Work to complete:
Please update the listing below by replacing "Quantity input field" with "Quantity text box", keeping every other line unchanged.

Data excerpts:
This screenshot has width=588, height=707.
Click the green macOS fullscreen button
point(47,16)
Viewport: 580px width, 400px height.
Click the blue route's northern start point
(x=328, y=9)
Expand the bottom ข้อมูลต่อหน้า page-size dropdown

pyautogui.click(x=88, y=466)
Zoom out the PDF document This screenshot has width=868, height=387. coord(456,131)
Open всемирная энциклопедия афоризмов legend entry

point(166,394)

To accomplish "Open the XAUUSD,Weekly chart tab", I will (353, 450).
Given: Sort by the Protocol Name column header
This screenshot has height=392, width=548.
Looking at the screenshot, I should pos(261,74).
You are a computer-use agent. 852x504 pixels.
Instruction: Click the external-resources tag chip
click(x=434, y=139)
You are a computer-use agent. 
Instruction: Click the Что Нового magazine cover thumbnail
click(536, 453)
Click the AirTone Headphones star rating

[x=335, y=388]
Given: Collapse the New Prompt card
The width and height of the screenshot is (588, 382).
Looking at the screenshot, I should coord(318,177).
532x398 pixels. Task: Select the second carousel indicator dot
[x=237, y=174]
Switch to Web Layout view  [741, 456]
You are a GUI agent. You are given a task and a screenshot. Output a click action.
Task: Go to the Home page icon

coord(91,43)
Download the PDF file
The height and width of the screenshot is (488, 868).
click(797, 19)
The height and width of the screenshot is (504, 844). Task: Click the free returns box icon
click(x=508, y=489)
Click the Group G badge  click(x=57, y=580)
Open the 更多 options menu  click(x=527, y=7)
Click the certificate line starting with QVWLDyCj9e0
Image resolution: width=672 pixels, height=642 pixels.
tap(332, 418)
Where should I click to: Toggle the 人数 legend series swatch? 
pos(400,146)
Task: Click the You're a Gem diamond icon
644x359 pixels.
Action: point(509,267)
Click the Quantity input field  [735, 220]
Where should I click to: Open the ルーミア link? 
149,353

Answer for this exercise:
This screenshot has width=588, height=707.
Click the green macOS fullscreen button
point(47,16)
Viewport: 580px width, 400px height.
Click the blue route's northern start point
(x=328, y=9)
Expand the bottom ข้อมูลต่อหน้า page-size dropdown

pyautogui.click(x=88, y=466)
Zoom out the PDF document This screenshot has width=868, height=387. coord(456,131)
Open всемирная энциклопедия афоризмов legend entry

point(166,394)

To accomplish "Open the XAUUSD,Weekly chart tab", I will (353, 450).
Given: Sort by the Protocol Name column header
This screenshot has height=392, width=548.
Looking at the screenshot, I should pos(261,74).
You are a computer-use agent. 852x504 pixels.
Instruction: Click the external-resources tag chip
click(x=434, y=139)
You are a computer-use agent. 
Instruction: Click the Что Нового magazine cover thumbnail
click(536, 453)
Click the AirTone Headphones star rating

[x=335, y=388]
Given: Collapse the New Prompt card
The width and height of the screenshot is (588, 382).
Looking at the screenshot, I should coord(318,177).
532x398 pixels. Task: Select the second carousel indicator dot
[x=237, y=174]
Switch to Web Layout view  [741, 456]
You are a GUI agent. You are given a task and a screenshot. Output a click action.
Task: Go to the Home page icon

coord(91,43)
Download the PDF file
The height and width of the screenshot is (488, 868).
click(797, 19)
The height and width of the screenshot is (504, 844). Task: Click the free returns box icon
click(x=508, y=489)
Click the Group G badge  click(x=57, y=580)
Open the 更多 options menu  click(x=527, y=7)
Click the certificate line starting with QVWLDyCj9e0
Image resolution: width=672 pixels, height=642 pixels.
tap(332, 418)
Where should I click to: Toggle the 人数 legend series swatch? 
pos(400,146)
Task: Click the You're a Gem diamond icon
644x359 pixels.
Action: point(509,267)
Click the Quantity text box  [735, 220]
Where should I click to: Open the ルーミア link? 
149,353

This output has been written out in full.